Nonostante tutto, rimango ribassista (I Parte)

- 17/05/2013
La tesi che sosteniamo da tempo è che l’enorme ammontare di debito che le famiglie hanno accumulato durante il boom immobiliare, conterrà la spesa per consumi e rallenterà la crescita dell’economia per anni. In termini molto semplici, in media il debito delle famiglie è stato pari al 77% del reddito disponibile nei 61 anni successivi al 1952. Ha superato questo livello nel 1985, e ha accelerato verso l’alto dopo il 2000, toccando un picco del 130% nel 2007. Da allora, i consumatori hanno ridotto lo stock di debito, fino al 105%: ma siamo pur sempre ben oltre la media. Il risultato ciononostante è stato un significativo rallentamento della spesa per consumi: un processo lungi dall’essersi esaurito.
Fondamentale il ruolo del tasso di risparmio. Per 41 anni dal 1951 al 1992 il rapporto fra risparmio e reddito disponibile ha oscillato fra il 7 e l’11%. Tuttavia, man mano che il reddito ha iniziato a flettere, le famiglie hanno mantenuto il precedente tenore di vita attingendo al risparmio accumulato. Il tasso di risparmio si è collocato al di sotto del 2% fra il 2005 e il 2007, mentre il debito è decollato. E sappiamo tutti come è andata a finire.
A prescindere da quello che dicono i politici, la stampa e il pubblico, la combinazione di debito del settore privato elevato, basso tasso di risparmio e crescita stagnante del potere d’acquisto, sono motivi validi per aspettarsi recessione o comunque crescita insufficiente, e questo tema ci accompagnerà ancora per diversi anni.
Negli ultimi due anni, fra il I trimestre 2011 e il I trimestre di quest’anno, la spesa per consumi in termini reali è crescita di appena il 3.8%: a fronte di una crescita reale del reddito disponibile di appena l’1.1%. Non sorprende che le vendite siano state così fiacche negli ultimi due mesi. Con la spesa per consumi che rappresenta tuttora il 70% del PIL, è facile vedere perché l’economia sia in serio pericolo, specie in tempi di ristrettezze fiscali.
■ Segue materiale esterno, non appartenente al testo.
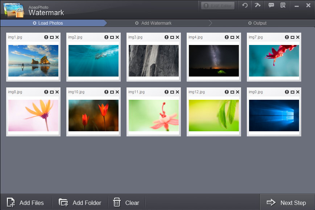
Task: Select the Load Photos step
Action: (x=50, y=23)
La Fed è senza dubbio ben conscia di questa situazione, nel momento in cui tenta di stimolare l’economia con la politica monetaria.
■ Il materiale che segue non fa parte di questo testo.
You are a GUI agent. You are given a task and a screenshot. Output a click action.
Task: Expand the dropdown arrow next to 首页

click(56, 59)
Niente di quanto finora detto ha attinenza con la ricerca di Reinhart-Rogoff (RR), rivelatasi in parte errata. Anzitutto, RR si soffermano prevalentemente sul debito pubblico, trascurando quello privato. In secondo luogo, essi sostengono che nel momento in cui il rapporto debito/PIL attraversa il 90%, la crescita economica rallenta. E dunque in primo luogo il principio per cui esiste una soglia magica oltre la quale le cose vanno male, è errata in partenza. È ragionevole invece assumere che nel medio-lungo periodo, elevati livelli di debito nel settore privato frenino l’economia.
Quando è arrivata la primavera, sembrava evidente che l’economia stesse ulteriormente perdendo colpi. Sebbene il rapporto sull’occupazione di aprile abbiamo eccitato il mercato, il diavolo si nasconde nei dettagli: è stato sorprendente il dato di 140 mila nuove buste paga, ma siamo ben al di sotto della media del I trimestre nonché di quella del IV trimestre 2012. Casomai, si dovrebbe concludere che la crescita occupazionale sta rallentando: non certo un motivo per festeggiare.